My credentials in this space include the fact that I have worked for labor in the political space since 2010. Labor is often vilified in this country and unfairly critiqued as a way to mitigate their power.  Collectively, unions are amongst the most heavily scrutinized organizations when it comes to funding and finance, especially in the political arena.

When it comes to politics, labor can talk to members and their households and use general membership dues to do it. None of that has to be disclosed, because labor is a group of people with aligned goals and vision.  These communications with members include conversations with politicians or specific issue campaigns. Labor doesn’t have to have a political disclaimer on it.

When the political disclaimer comes into play is when labor is talking to registered voters in the general public. Then, anything they produce has to have a political advertisement disclaimer and they must use their PAC accounts.

The same principal applies here, but almost in the reverse.  As an example, to clarify:

A labor union could pay an influencer to talk about an issue, but they would have to do it with political funds. The influencer would have to disclose that they were funded by a labor’s PAC account.

But, say the PRO Act (Protect the Right to Organize) comes up for a vote and suddenly heats up in Congress, which has happened in the past, and, a group of influencers who are funded in a think tank like setting talk amongst themselves on best practices or share information they’ve collectively gathered. This is a group of people, working together to disseminate information to groups of people that hopefully share a combined goal or vision.  No one organization or institution is directing that topic or telling influencers to cover it. They can talk about it or not.

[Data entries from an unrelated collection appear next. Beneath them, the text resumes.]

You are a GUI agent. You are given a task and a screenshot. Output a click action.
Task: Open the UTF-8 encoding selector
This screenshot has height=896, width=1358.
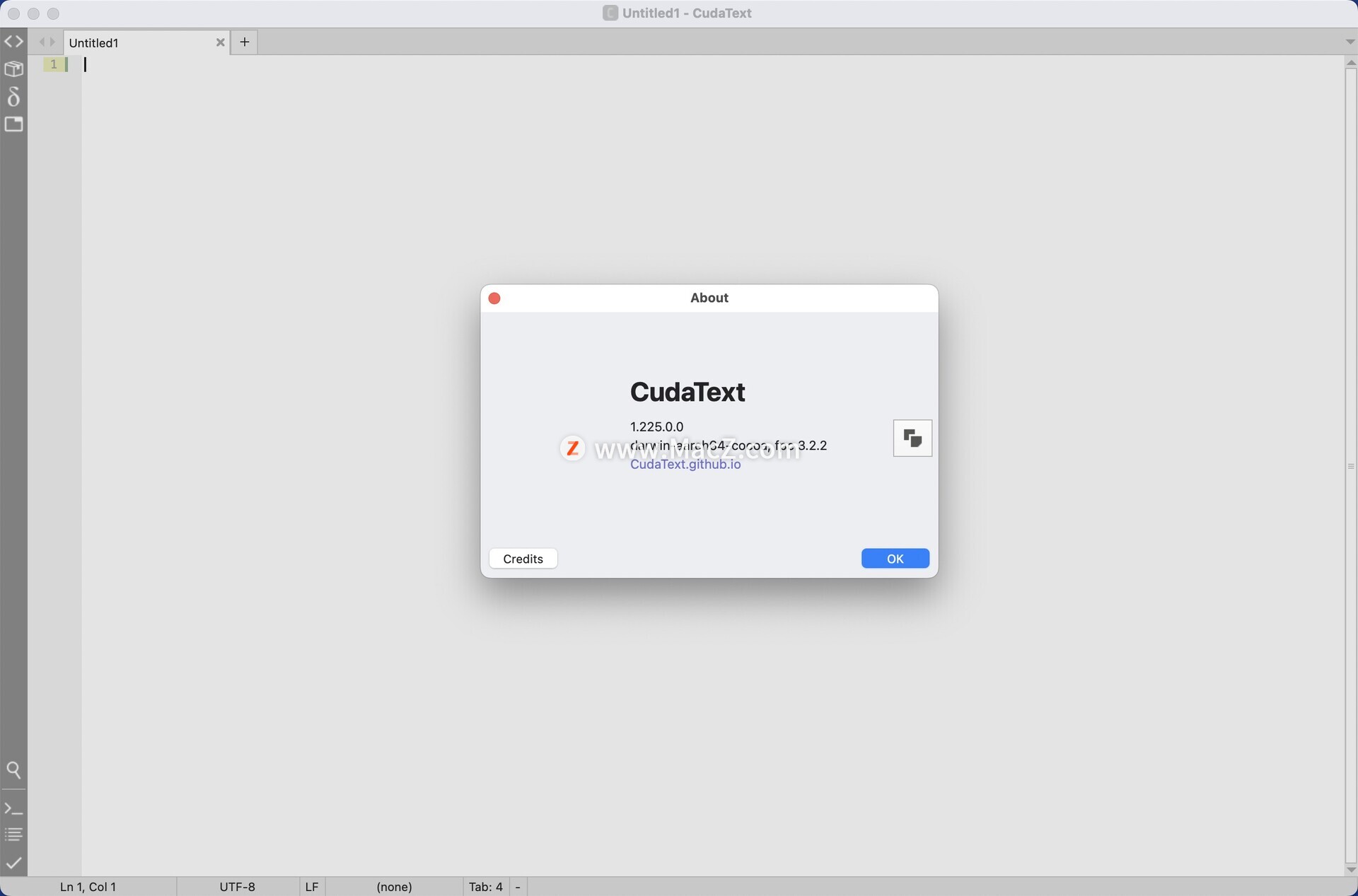pos(237,887)
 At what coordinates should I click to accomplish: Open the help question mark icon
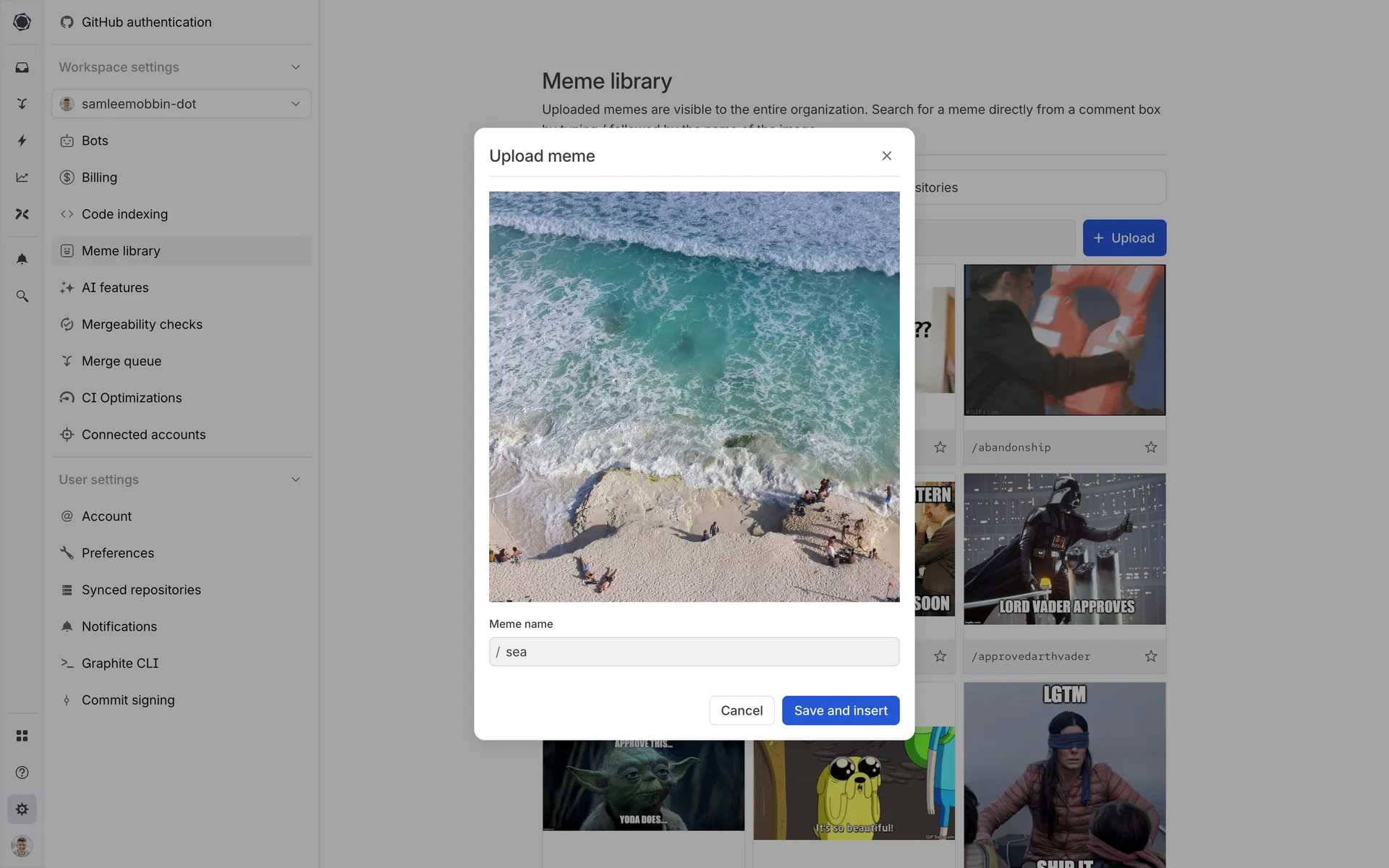point(22,773)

This is the same principal with independent journalism funded in the exact same way.  Lorenz is free to decide what topics she discusses, no one is pushing her to talk about them in a specific way, and she’s not writing for a specific candidate, organization, or issue campaign.

It’s so clear that Lorenz doesn’t understand any of this in her article, and even more so that she doesn’t understand that this isn’t the result of anything Democrats are doing nefariously, but it is the law of the land and became so when Citizens United was decided in 2010.

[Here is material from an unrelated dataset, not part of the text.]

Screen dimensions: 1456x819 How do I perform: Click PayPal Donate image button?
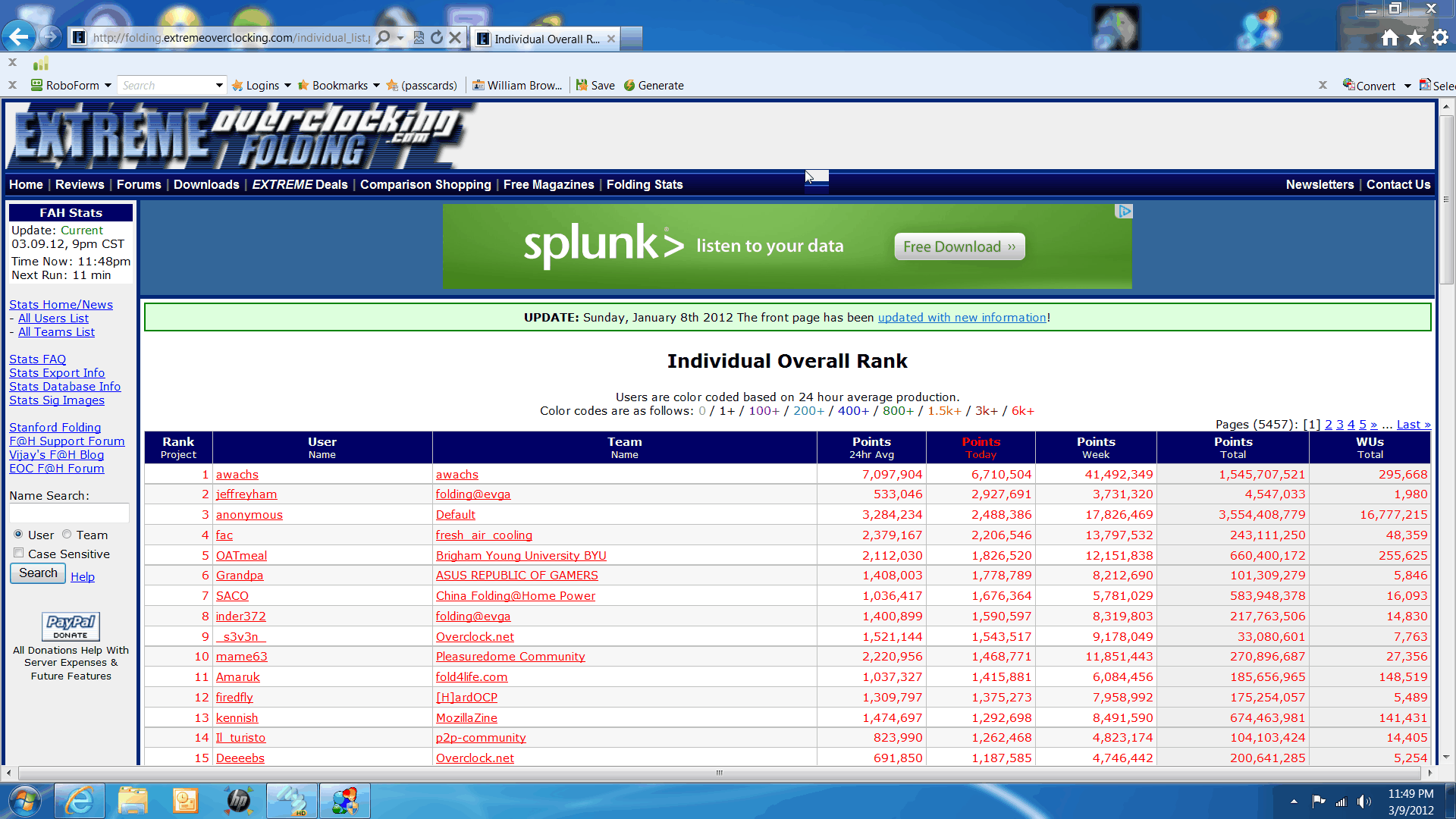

This is exactly how people like Charlie Kirk, Ben Shapiro, and FOX News personalities share talking points.

Asking Dems to abide by different rules because Lorenz doesn’t understand contracts or SCOTUS rulings is the problem here. And far too consistently, Dems are asked to tie their hands behind their back by the morality police, when the bad actors (Republicans) aren’t even following the law.

Bizarrely, Lorenz doesn’t even seem to understand that it is illegal to use foreign money for American political purposes, which is why the Russia / GOP connections are dubious.  (Quick note for those about to ask: AIPAC is American money used to push a foreign policy objective and not directly funded by Israel.)  Why this mention ranks only a couple of sentences in an article essentially blasting Democratic influencers for following the law only Lorenz can say.

What is obvious is that by not fully understanding this issue, Lorenz kicked up a hornet’s nest that directly affects Democratic influencers, many of whom are Black women.  She did this as a woman who has faced threats herself, including being stalked because she has a large platform.

To double down while also pretending she doesn’t know the harm she caused is disingenuous. In this instance, it’s worse because she claims she’s just exposing a lack of transparency and funding, but she’s guilty of doing this very same thing by not coming forward on how she is funded, herself.

At the end of the day, if you’re going to write a topic in a widely distributed publication and get paid to do so, you have a duty to understand what you’re writing about, and a duty to admit when you get it wrong.

Lorenz is dangerous because her hubris will not allow her to understand that she doesn’t know what she’s talking about here (and honestly, on other topics, as well.)

There’s no one Democratic influencer that doesn’t think that Citizens United begat a money problem in this country and that it should be overturned. In fact, the Dem influencers involved have done more to disclose their involvement than those on the Republican side.

Asking them (and, in fact all Dems) to tie our hands behind our backs and not be allowed to fund ourselves the way the law continues to allow is madness. Moral high grounds are hollow victories when a country is sliding into facism. And when white people, in particular, are not only being funded in a similar fashion but are then preaching about those same moral high grounds to a group that consists of other races, especially Black women, who are regularly harmed in cases like this, it needs to be discussed, an apology given, and a retraction issued.

I hope Wired does the right thing here, because Lorenz has shown she absolutely will not.